Development finance for the American railway system in the 19th century: Debt, Defaults, and the collaboration of visible and invisible hands

Posted by David Marx on February 19, 2022

In the 19th century, railroads played a revolutionary role in the United States. It helped foster a unified market across the vast North American soil, spawned the steel revolution in the new world, and triggered numerous business management and financial innovations.

The construction of American railroads in the 19th century relied on market forces, financed by debt and equity securities. Initially, equity was the preferred tool, but since the 1850s, mortgage bonds started to dominate the financing due to the ever-increasing amount of funds required. Eventually, defaults spread through the industry as huge interest expenses overwhelmed operating profits in business and financial cycles. In the late 19th century, nearly one-fifth of the railway mileage in the US suffered from defaults and was put under receivership. The railway network was at risk of being liquidated and dismantled.

Solving defaults are no easy job at that time. Congress had repealed all three bankruptcy acts, and the government had little to help given no authorization from the legislative authority. The judicial system was to the rescue, making a series of precedents based on the principle of “public interest, rather than debt-holder interests, first.” Efforts of the judicial system pushed forward debt restructure and helped remake the US railway industry.

Given the de facto judicial legislation, the private sector protected its interests by financial innovation. Instruments such as deferred interest debts and preferred stocks became widely applied while voting trusts were formed. Together they helped reduce the fixed interest payments of railway companies and enhance external supervision of managers, improving the efficiency of railway operations and management.

■ ■ ■ ■ ■

[SET TASK]:
Continue the essay on nineteenth-century American railway finance from its last paragraph, in the same formal register.

[LISTING]:
■ ■ ■ ■ ■

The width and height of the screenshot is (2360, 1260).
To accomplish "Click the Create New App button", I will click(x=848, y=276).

■ ■ ■ ■ ■

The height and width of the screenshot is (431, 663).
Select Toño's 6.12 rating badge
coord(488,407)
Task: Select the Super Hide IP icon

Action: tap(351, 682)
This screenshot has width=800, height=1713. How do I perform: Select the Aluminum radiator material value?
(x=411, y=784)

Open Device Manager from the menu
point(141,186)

■ ■ ■ ■ ■

[WRITTEN RESPONSE]:
The above history sheds light on infrastructure investment in today’s world. Efficient infrastructure construction can not only stimulate short-term economic growth but can also catalyze the fundamental transformation of an economy. However, utilizing infrastructure as a transcending force requires high investment accompanied by high risks. Efficient and adequate investment is beyond the capability of the public sector alone, but private participation in the form of mounting debt is unsustainable.

A collaboration between the visible and the invisible hand can help foster sustainable infrastructure financing. Public agencies should always be committed to acting according to public interests by setting up rules for the game. This will offer the stage for private stakeholders to interact and smartly divide risks, benefits, and costs among themselves through financial and institutional innovation.

Railroad: America’s first big business

Railroads in the 19th century played a revolutionary role in the industrialization of the United States. Alfred Chandler, an American scholar called “the doyen of American business historian” named his book on the US railroad research as “Railroads: The Nation’s First Big Business” to highlight that railroad is the first modern industry in the American continent.** 1 2 In fact, in 1890, a time when the steel and textile induries also became highly developed, the market capitalization of railroad stocks still accounted for 75% of the total market capitalization of the U.S. stock market, down from 86% in 1880 and 92% in 1870.**3

Chandler summarized three aspect of transformation brought by the railway system. First, railroads accelerated the formation of a unified market by reducing the time and costs of land transportaion of goods and people by an unprecedented scale. For example, the travel time from New York to Chicago was cut from three weeks to three days and would not be affected by the fronzen rivers and storms any more. Together with telegraphs and steamships, new modes of transportation made it economical and profitable to send agricultural products and coal from the hinterland to the eastern coastal areas at lower prices. Business flourished, while rail hub cities such as Chicago prospered.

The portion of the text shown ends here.